If the car’s control module links to a traction control system, it may also engage to automatically decrease engine power or adjust the steering mechanism in tandem with other corrective operations. These adjustments occur within a fraction of a second to minimize the skid and skip sensations of yesteryear and keep the vehicle under control.
As you search for your ideal 4WD or AWD car, there are a few key things to keep in mind.
Manufacturers sometimes use their own naming designations to identify their vehicles as 4WD- or AWD-equipped. For example, the Mercedes-Benz C300 has an AWD system called 4MATIC®, while Audi uses Quattro® for its all-terrain drivetrain. When choosing between the top AWD and four-wheel drive cars, keep this naming system in mind to avoid overlooking a suitable vehicle.
The amount of power distributed to each axle or wheel varies according to the settings determined by each vehicle manufacturer. Four-wheel drive vehicles typically utilize a 50/50 front-to-back split to consistently apply power to the ground.
All-wheel drive vehicles will split the torque front to back and side to side using a ratio determined best by the center differential. As an example, Subaru vehicles may utilize a 90/10 torque split to send power from the front axle to the rear axle in an effort to navigate across extremely slippery surfaces without sliding around.

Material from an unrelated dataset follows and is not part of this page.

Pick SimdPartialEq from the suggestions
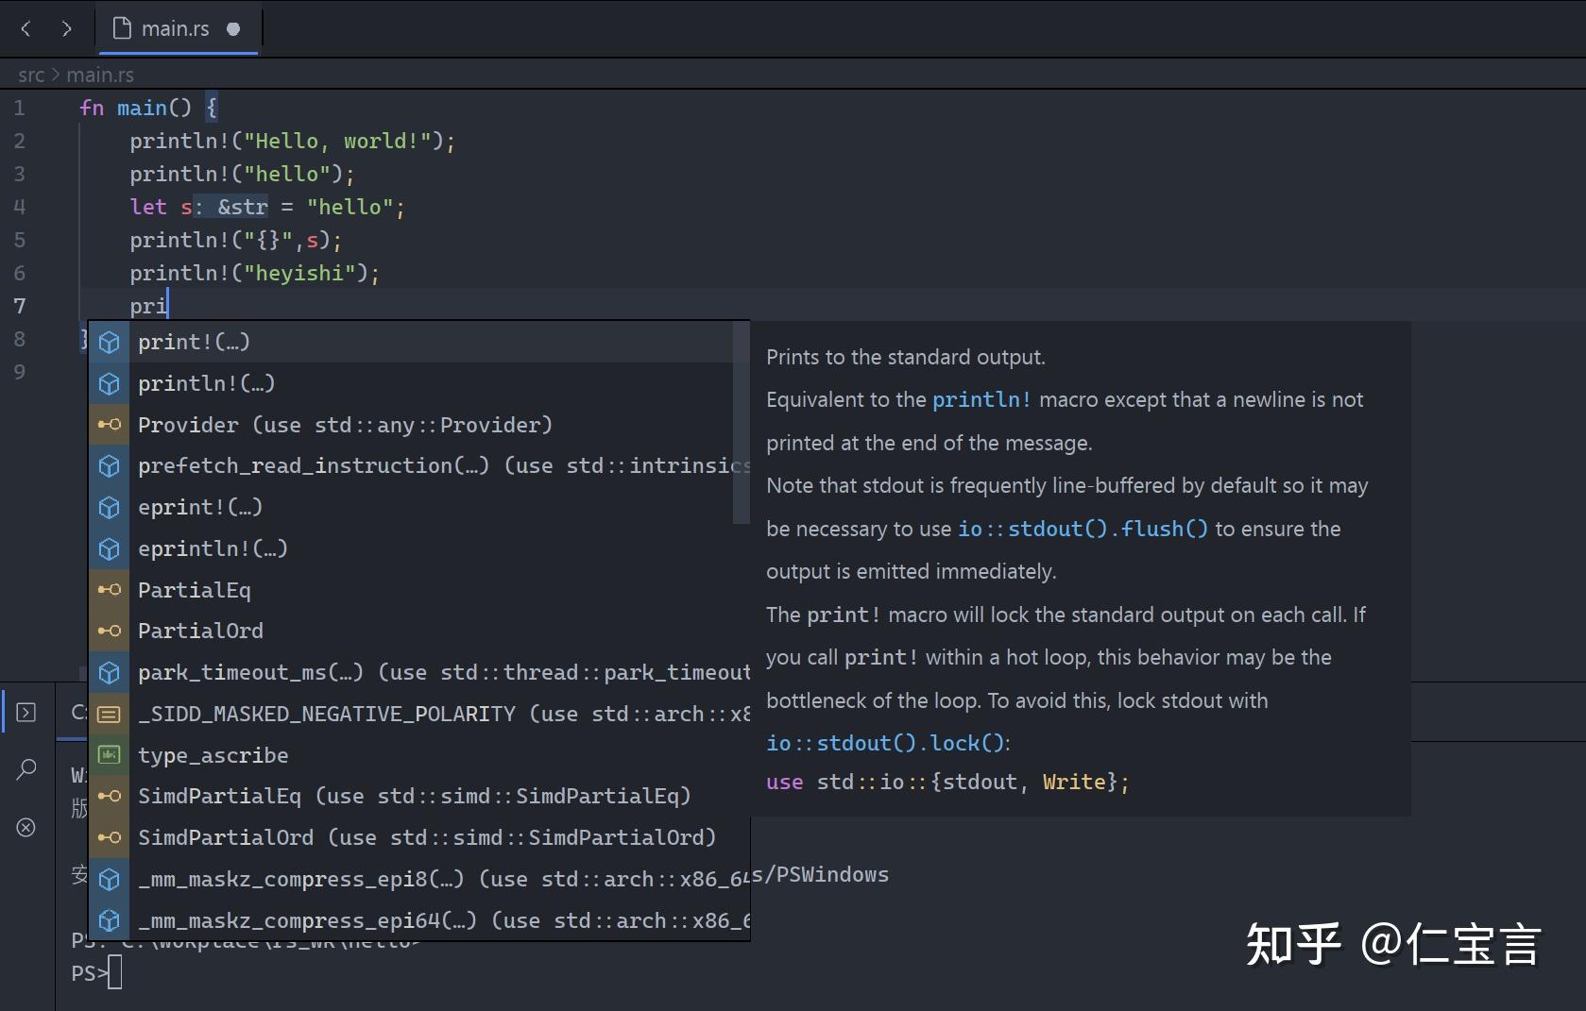 [x=219, y=796]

Whether you choose a 4WD or AWD car, truck, or SUV, you should abide by the manufacturer’s maintenance requirements to keep your vehicle in optimal condition. The repairs for these vehicles may be slightly more demanding than front- or rear-wheel drive cars and trucks due to their increased utility and performance characteristics. For example, if you damage one tire, it may be necessary to replace two or even all four at the same time to avoid damaging your axles or differentials.

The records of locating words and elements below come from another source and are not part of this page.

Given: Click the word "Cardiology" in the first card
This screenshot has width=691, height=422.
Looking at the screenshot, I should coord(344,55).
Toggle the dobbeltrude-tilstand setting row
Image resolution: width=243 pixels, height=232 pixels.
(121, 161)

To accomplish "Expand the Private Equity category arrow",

The history of AWD and 4WD
On-demand 4WD arrived on the automotive scene in the late 1800s to dramatically improve the handling of hill climb racecars. The practical functions of this tech made it a permanent fixture on military vehicles soon after. During the early years of all-terrain drivetrain development, Jeep's 4WD military and civilian trucks became known as go-anywhere vehicles. To push the limits of this tech, other manufacturers began to equip their purpose-built vehicles, such as off-road trucks, with full-time 4WD.
In the early 1960s, a British car company called Jensen created the FF sedan—the first passenger vehicle to utilize full-time AWD in a sports car platform. At this point, this drivetrain tech was spreading more rapidly as manufacturers began to experiment with all-terrain builds in unlikely platforms. By the motorsports-crazy 1970s, it became common practice to equip sports cars with 4WD to maximize their performance in all weather and road conditions.
Once vehicle manufacturers fine-tuned their torque distribution ratios and mechanical powertrain components, full-time AWD was born. Today, vehicles equipped with AWD are available from nearly all vehicle manufacturers. Four-wheel drive systems are still quite popular in the production vehicle market as well. This means you must choose between these two drivetrain configurations when you’re looking to upgrade to an all-terrain capable car, truck, or SUV. Learning more about how these systems work will help you select the best vehicle for your needs.